# Start of Source material
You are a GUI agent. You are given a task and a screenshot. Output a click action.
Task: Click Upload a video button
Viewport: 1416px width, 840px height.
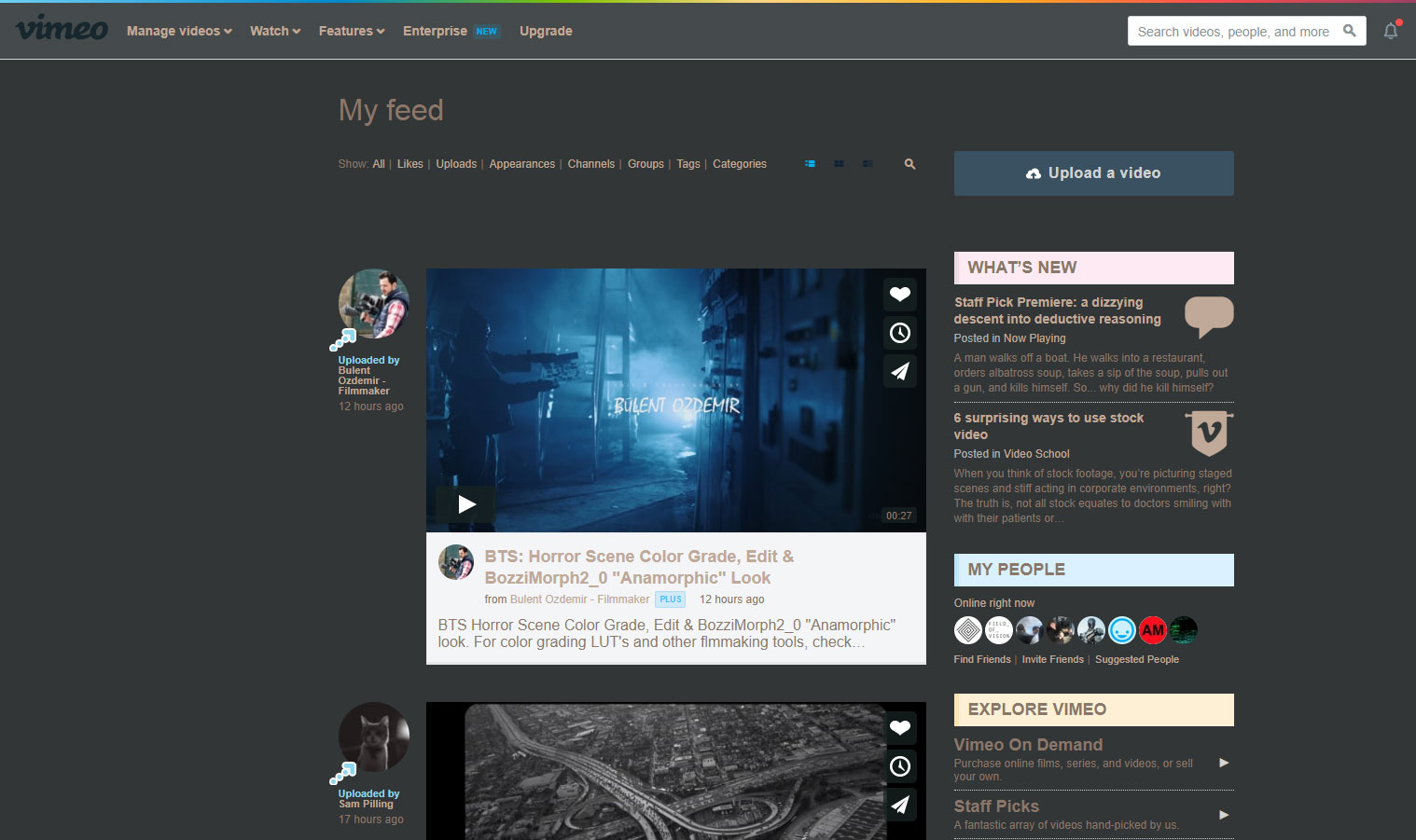pyautogui.click(x=1093, y=173)
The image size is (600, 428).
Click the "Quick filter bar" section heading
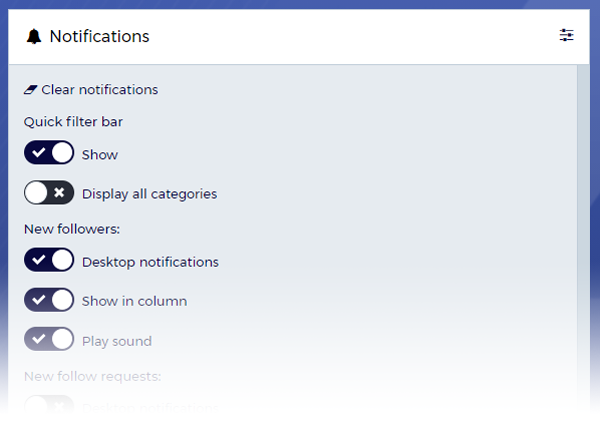73,122
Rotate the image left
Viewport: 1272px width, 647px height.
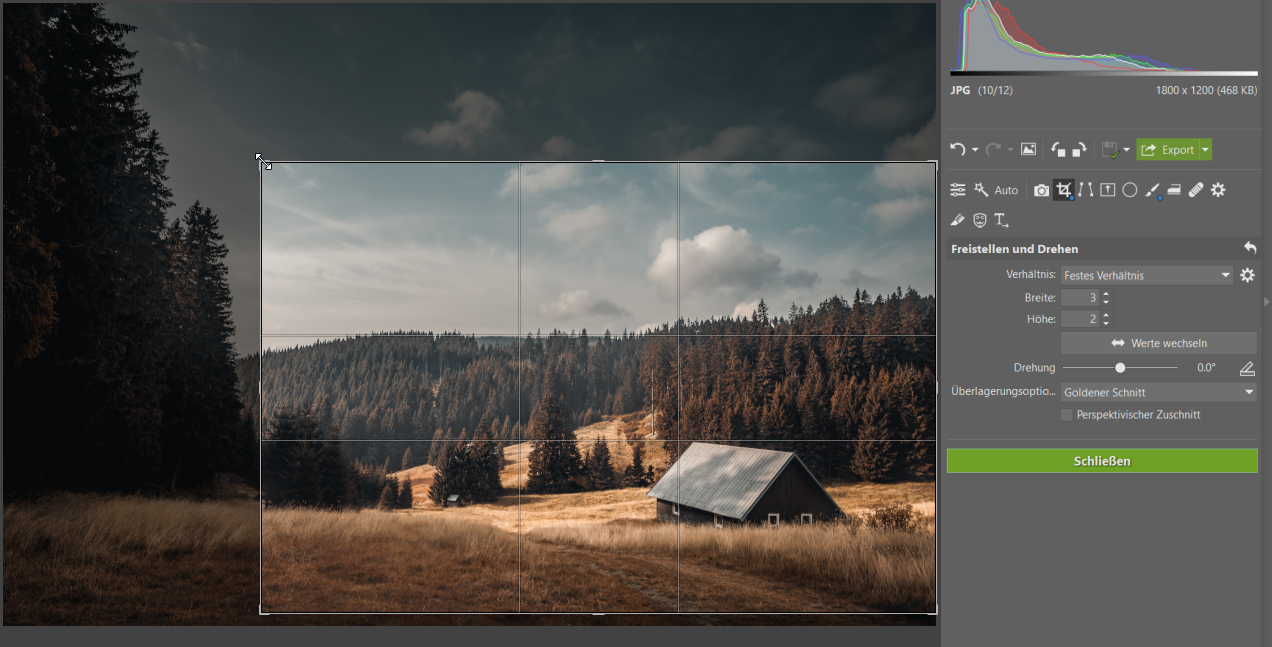[1058, 150]
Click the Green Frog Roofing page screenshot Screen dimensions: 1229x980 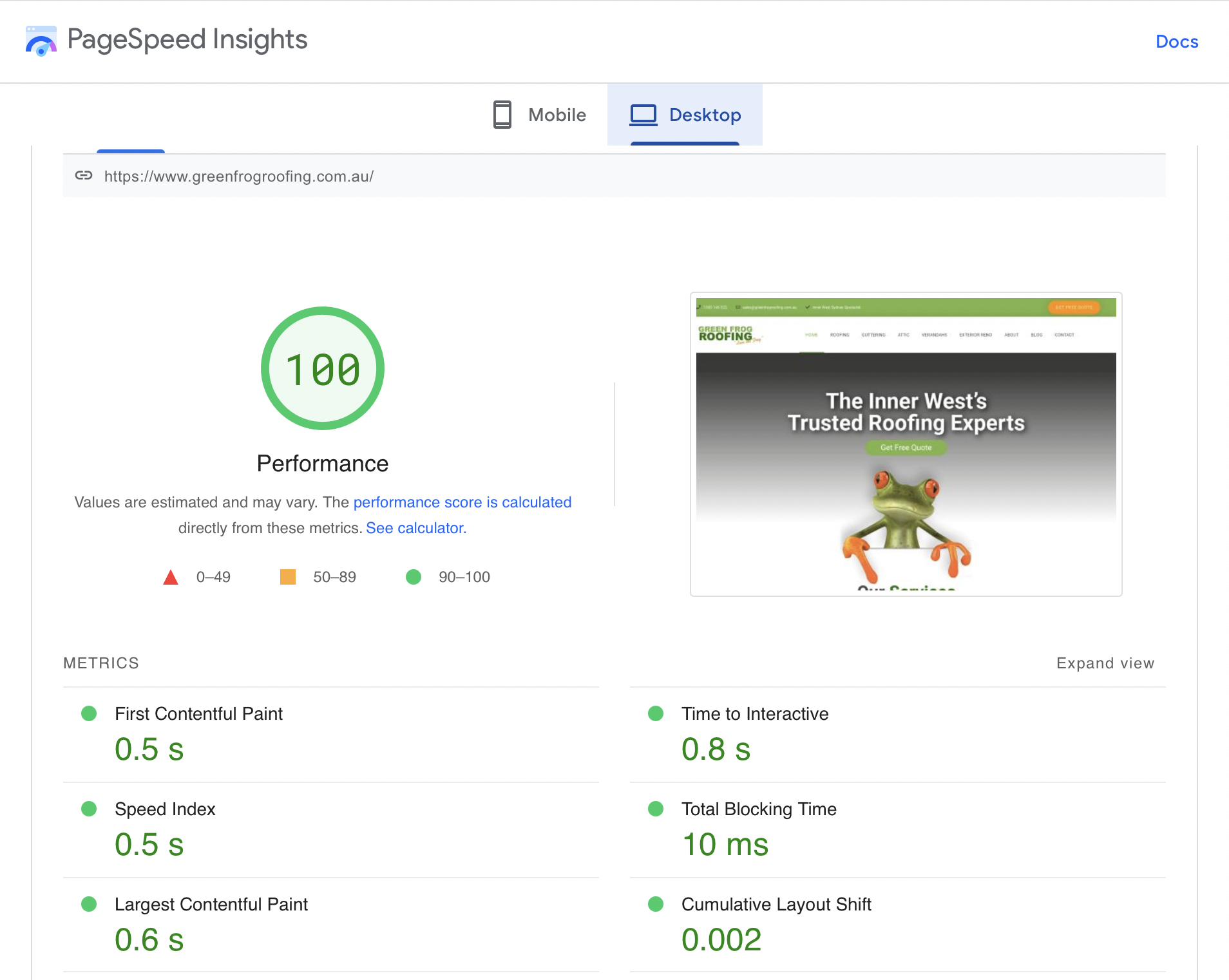coord(906,444)
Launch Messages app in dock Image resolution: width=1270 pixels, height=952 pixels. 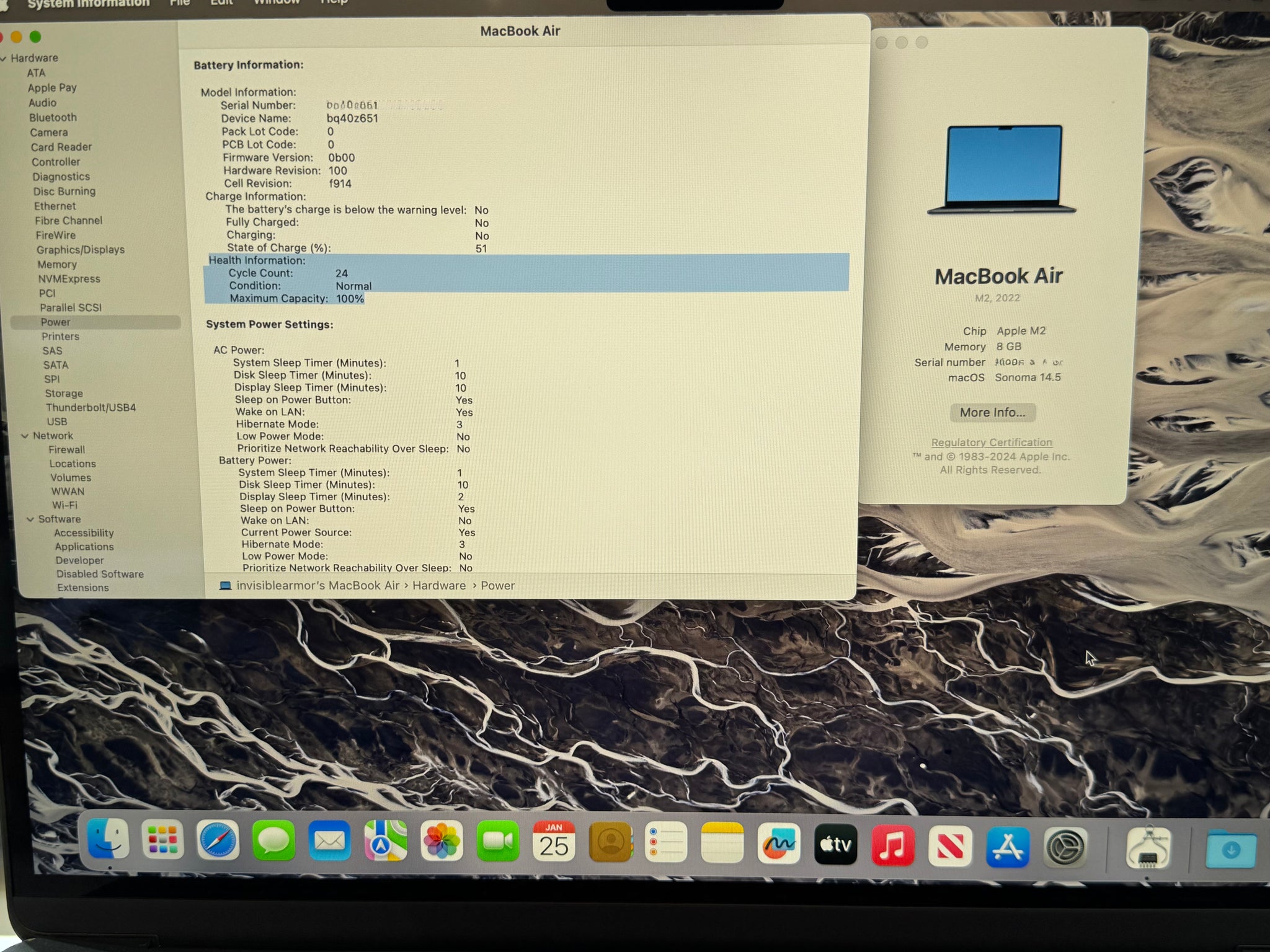[x=273, y=841]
# End of Source material
= Goal of the exercise =
Collect and copy out each line of the items above that contains the string "Viewport". Only matches with the same uppercase and lowercase letters count.

= Task output =
Viewport: 1416px width, 840px height.
Viewport: 1272px width, 647px height.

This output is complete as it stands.